Templating in Airflow
TemplatingBest PracticesBasics
Overview
Templating is a powerful concept in Airflow to pass dynamic information into task instances at runtime. For example, say you want to print the day of the week every time you run a task:
BashOperator(
task_id="print_day_of_week",
bash_command="echo Today is {{ execution_date.format('dddd') }}",
)
In this example, the value in the double curly braces {{ }}
is our templated code to be evaluated at runtime. If we execute this code on a Wednesday, the BashOperator will print "Today is Wednesday". Templating is important across many use cases. For example, we can use templating to create a new directory named after a task's execution date for storing daily data (e.g. /data/path/20210824
), or we can select a specific partition (e.g. /data/path/yyyy=2021/mm=08/dd=24
) so that we scan only the relevant data for a given execution date.
Airflow leverages Jinja, a templating framework in Python, as its templating engine. In this guide, we'll cover how to apply Jinja templates in your code, including:
- Which variables and functions are available when templating
- Which operator fields can be templated and which cannot
- How to validate templates
- How to apply custom variables and functions when templating
- How to render templates to strings and native Python code
Runtime Variables in Airflow
Templating in Airflow works exactly the same as templating with Jinja in Python: define your to-be-evaluated code between double curly braces, and the expression will be evaluated at runtime. As we saw in the previous code snippet, execution_date
is a variable available at runtime.
Airflow includes many variables which can be used for templating. Some of the most used variables are:
Variable name | Description |
---|---|
execution_date | Starting datetime of DAG run interval |
ds | execution_date formatted as "2021-08-27" |
ds_nodash | execution_date formatted as "20210827" |
next_ds | next execution_date (= end of current interval) datetime |
For a complete list of all available variables, refer to the Apache Airflow documentation.
Templateable Fields and Scripts
Templates cannot be applied to all arguments of an operator. Two attributes in the BaseOperator define limitations on templating:
template_fields
: Defines which fields are templateabletemplate_ext
: Defines which file extensions are templateable
Let's look at a simplified version of the BashOperator:
class BashOperator(BaseOperator):
template_fields = ('bash_command', 'env') # defines which fields are templateable
template_ext = ('.sh', '.bash') # defines which file extensions are templateable
def __init__(
self,
*,
bash_command,
env: None,
output_encoding: 'utf-8',
**kwargs,
):
super().__init__(**kwargs)
self.bash_command = bash_command # templateable (can also give path to .sh or .bash script)
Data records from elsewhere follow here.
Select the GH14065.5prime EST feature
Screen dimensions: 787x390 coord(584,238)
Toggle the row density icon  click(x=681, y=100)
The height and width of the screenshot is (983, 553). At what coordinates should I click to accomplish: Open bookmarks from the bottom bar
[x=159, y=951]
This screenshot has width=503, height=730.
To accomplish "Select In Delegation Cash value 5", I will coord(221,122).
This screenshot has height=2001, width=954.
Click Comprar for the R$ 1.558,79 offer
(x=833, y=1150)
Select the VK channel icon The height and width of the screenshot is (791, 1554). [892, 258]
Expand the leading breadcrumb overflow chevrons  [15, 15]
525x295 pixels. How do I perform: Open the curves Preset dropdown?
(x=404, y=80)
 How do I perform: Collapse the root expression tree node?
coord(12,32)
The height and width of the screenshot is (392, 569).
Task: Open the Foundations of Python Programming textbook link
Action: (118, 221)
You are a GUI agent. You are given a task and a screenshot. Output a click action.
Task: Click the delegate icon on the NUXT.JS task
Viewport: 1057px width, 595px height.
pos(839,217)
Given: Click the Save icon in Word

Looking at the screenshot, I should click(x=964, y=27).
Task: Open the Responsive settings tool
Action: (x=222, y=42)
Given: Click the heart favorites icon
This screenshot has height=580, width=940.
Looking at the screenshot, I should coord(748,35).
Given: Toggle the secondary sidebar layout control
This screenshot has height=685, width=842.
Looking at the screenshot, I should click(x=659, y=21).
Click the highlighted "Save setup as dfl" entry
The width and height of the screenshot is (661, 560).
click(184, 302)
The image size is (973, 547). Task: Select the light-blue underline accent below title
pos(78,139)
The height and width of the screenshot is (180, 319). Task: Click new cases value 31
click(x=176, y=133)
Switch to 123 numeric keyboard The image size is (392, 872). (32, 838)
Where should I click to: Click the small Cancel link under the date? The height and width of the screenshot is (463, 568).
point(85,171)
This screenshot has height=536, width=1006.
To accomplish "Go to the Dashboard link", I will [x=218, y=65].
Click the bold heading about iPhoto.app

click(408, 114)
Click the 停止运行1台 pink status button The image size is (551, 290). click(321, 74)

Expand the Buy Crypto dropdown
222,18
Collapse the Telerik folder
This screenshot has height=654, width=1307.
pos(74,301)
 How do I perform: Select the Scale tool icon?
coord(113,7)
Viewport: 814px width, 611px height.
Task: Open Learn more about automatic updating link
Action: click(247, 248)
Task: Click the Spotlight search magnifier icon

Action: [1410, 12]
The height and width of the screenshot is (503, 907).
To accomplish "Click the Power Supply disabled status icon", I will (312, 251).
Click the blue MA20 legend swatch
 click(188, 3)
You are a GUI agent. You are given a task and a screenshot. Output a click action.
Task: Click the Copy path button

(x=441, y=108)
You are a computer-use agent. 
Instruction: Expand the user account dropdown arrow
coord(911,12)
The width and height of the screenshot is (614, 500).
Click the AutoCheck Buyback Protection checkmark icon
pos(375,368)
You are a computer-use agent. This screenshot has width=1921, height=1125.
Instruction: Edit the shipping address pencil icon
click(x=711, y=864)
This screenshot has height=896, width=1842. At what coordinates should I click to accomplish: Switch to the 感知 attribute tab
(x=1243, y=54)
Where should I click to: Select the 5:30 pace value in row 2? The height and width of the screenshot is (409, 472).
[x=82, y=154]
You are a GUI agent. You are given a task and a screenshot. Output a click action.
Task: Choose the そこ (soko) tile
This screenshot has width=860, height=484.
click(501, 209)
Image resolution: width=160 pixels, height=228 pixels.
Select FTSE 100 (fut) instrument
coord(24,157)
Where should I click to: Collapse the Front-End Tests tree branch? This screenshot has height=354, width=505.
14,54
self.env = env # templateable
self.output_encoding = output_encoding # not templateable
The template_fields
attribute holds a list of attributes that can be templated. You can also find this list in the Airflow documentation or in the Airflow UI if you have a task run, under Instance Details --> template_fields
:
template_ext
contains a list of file extensions that can be read and templated at runtime. For example, instead of providing a Bash command to bash_command
, you could provide a .sh
script:
run_this = BashOperator(
task_id="run_this",
bash_command="script.sh", # .sh extension can be read and templated
)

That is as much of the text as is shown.